= Credit Union Foundation Australia =

Australian not-for-profit organization

Cufa, formerly known as Credit Union Foundation Australia, is an independent, secular, not-for-profit Australian development organisation. Cufa has full accreditation under the Australian Aid program run by Department of Foreign Affairs and Trade (Australia) and is a signatory to the Australian Council for International Development Code of Conduct.

Cufa was founded in 1971 and delivers economic development, education, enterprise and employment projects across the Asia Pacific. Cufa has a head office in Sydney and offices in its countries of operations which include Bougainville, Cambodia, Fiji (serving the greater Pacific) Myanmar and East Timor.

== Vision ==

Cufa's vision is for communities of the Asia Pacific region to be free of poverty through economic development and self-determination.

== Mission ==

To facilitate the development of economic capacity through education, employment and enterprise opportunities to build community self-reliance.

== History ==
Cufa Ltd was created in 1971 as the development agency of the Australian Credit union Movement. Cufa was previously a subsidiary company of Customer Owned Banking Association (COBA), became an independent entity 1 July 2013, when Cufa Ltd became the holder of the two shares in Credit Union Foundation Australia Pty Ltd.

As a subsidiary company, Cufa's members were the members of the Australian credit union movement. As an independent entity, Cufa now has its own membership through Cufa Ltd. Cufa Ltd also has its own constitution.

== Current work ==
Cufa's focus is on promoting financial inclusion and increasing financial literacy and improving economic livelihoods. Cufa develops community access to affordable financial services working cooperatively from the grass-roots through to government levels, building capacity in emerging financial cooperative movements to create sustainability, improve lives, and relieve poverty.

=== Community-owned financial institutions ===
Cufa's Credit Union Outreach project is supporting existing community owned financial institutions in Cambodia and Timor-Leste to have improved sustainable financial management, governance and operational processes by providing tailored support and training programs.

Through tailored training the Project is assisting community owned financial institutions to help develop their operational practice across governance, savings and membership mobilisation, managing delinquency, roles and responsibilities of committee members, loan application practices, book keeping skills, micro-enterprises, dividend calculations and monthly interest allocations.

Cufa's Credit Union Development project helps to build, develop and promote community owned financial institutions in rural Cambodian and Timorese communities that previously had no access to financial services. The project works in collaboration with communities to establish community owned financial institutions based on the principles outlined by the International Credit Union Movement, codified by the World Council of Credit Unions (WOCCU).

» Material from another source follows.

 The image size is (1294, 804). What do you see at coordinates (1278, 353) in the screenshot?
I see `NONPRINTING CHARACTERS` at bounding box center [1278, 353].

=== Financial education ===
Cufa's financial education programs focus on teaching children and adults about having good money skills through an understanding on how to manage household expenses, savings and creating profitable micro-businesses.

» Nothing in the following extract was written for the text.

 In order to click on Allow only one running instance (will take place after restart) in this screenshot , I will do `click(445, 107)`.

=== Micro-business development ===
Cufa's Village Entrepreneur through financial, business and agricultural technical training assists villagers in rural Cambodia and Timor-Leste to start-up and expand micro-enterprises such as mobile grocery stalls, poultry and piggery farms, second-hand good collector businesses and carpenters.

=== Current developmentprojects ===
As of 2016, Cufa operates the following projects:

==== Bougainville ====
- "Rot Bilong Ol Yangpla Blo Bihain Taim" (Youth Pathways for the Future)

==== Cambodia ====
- Village Entrepreneur Initiative
- Reaching an Independent Economic Life (RIEL)
- Credit Union Development
- Credit Union Outreach
- Savings, Enterprise and Economic Development (SEED)
- Children's Financial Literacy

==== Fiji====
- Oceania Confederation of Credit Union Leagues

==== Myanmar ====
- Credit Union Development
- Myanmar Teachers Project
- Village Entrepreneur

==== Timor-Leste====
- Credit Union Development
- Village Entrepreneur

== Funding sources ==
Cufa receives funding from government institutions such as Australia's Department of Foreign Affairs and Trade (DFAT), donations from members of the Australian public and corporate supporters such as financial institutions and third-party suppliers.

Key partnerships include: the Teachers Mutual Bank, Bank First and QT Mutual Bank in support of the Myanmar Teachers' Project; and CPA Australia which sponsored the development of digital tablet applications to support children's financial literacy in Cambodia.

== Governing body ==
Cufa's board overseen by a Company Secretary consists of a Chair and five company directors and is responsible for the strategic direction and performance of the organisation. Ms Colette McInerney is the current Chair of the Board.

Since 2021, Darian Clark has led the organisation as Chief Executive Officer.